Key issues – Water Utilization in Different Sectors
The typical home use of water i.e. for washing, cleaning, and cooking represents only about 8% percent of humanity’s total water consumption, agriculture uses the lion’s share of 70% percent, followed by energy production and industry at 22%.
Agriculture is not only world’s largest water user in terms of volume, it is also a relatively low-value, low-efficiency and highly subsidized water user. Amount of water used in agriculture is mainly dependent on rainfall or irrigation in the region. Although irrigation has greatly increased production of food on the planet, somehow, people in many parts of world, especially India, tend to cultivate thirsty crops even in arid areas. Most of the agricultural practices of India are inefficient and lack judicious use of water for crop cultivation. A glaring example of which is that Indian farmers, on an average, use 18,000 litres of water to produce one kg of cotton which is more than twice the global average of 8,000 litres for same level of production. Water problem has worsened in the country due to low public and political awareness of the crisis, weak environmental legislations and misdirected subsidies which also allow indiscriminate (free) use of electricity to farmers to pump ground water for wasteful field applications beyond crop cultivation.
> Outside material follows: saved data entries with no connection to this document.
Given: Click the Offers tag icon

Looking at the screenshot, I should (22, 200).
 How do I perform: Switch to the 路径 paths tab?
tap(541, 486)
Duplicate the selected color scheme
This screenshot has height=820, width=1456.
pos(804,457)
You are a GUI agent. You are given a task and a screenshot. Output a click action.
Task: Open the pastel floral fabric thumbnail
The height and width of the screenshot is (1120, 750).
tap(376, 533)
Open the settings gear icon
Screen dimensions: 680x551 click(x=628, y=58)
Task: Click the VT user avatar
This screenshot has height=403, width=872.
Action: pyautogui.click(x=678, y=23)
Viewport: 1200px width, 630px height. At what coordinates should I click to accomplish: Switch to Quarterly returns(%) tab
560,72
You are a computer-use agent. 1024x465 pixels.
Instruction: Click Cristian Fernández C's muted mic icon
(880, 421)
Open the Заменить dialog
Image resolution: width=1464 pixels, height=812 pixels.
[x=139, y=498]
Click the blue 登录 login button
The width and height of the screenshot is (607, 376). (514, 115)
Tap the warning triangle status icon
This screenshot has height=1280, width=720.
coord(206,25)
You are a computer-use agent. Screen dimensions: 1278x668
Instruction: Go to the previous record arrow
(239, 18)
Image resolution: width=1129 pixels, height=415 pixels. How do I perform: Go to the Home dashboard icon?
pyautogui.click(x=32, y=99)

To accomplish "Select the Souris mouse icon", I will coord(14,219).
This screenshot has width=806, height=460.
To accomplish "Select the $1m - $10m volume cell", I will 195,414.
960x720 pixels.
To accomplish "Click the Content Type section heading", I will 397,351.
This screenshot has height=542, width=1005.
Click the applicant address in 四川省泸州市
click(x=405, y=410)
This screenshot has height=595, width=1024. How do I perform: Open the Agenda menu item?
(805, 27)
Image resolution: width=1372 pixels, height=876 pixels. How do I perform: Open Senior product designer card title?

Industry is the second largest user of water, a significant part of which is used for cooling the thermal power plants, within the Industry, food, beverages and pharmaceutical sector are the largest consumers of water. Industries are also the key contaminators of water, contaminating both surface as well as ground water through poorly regulated discharge of the effluents. Over the years, the problem has assumed a larger proportion due to absence of incentives/subsidies to promote effluent water discharge compliance.
Domestic households, though the smallest consumers (of water), have a high potential impact on water availability; several benefits can be derived by reducing water consumption at the household level. Excess consumption by households exert undue pressure on water resources, pumping devices, distribution networks etc. Unfortunately, the domestic users use and waste water indiscriminately since its cost is insignificant compared to other services i.e. power/electricity. In India, the water utilities do not charge the customers the real cost of water treatment, storage and transportation, the water tariffs are highly subsidized leading to near bankruptcy of most of the water utilities in the country. Weak cash flows and low profitability leads to a vicious cycle resulting in poor maintenance and growth of the water infrastructure.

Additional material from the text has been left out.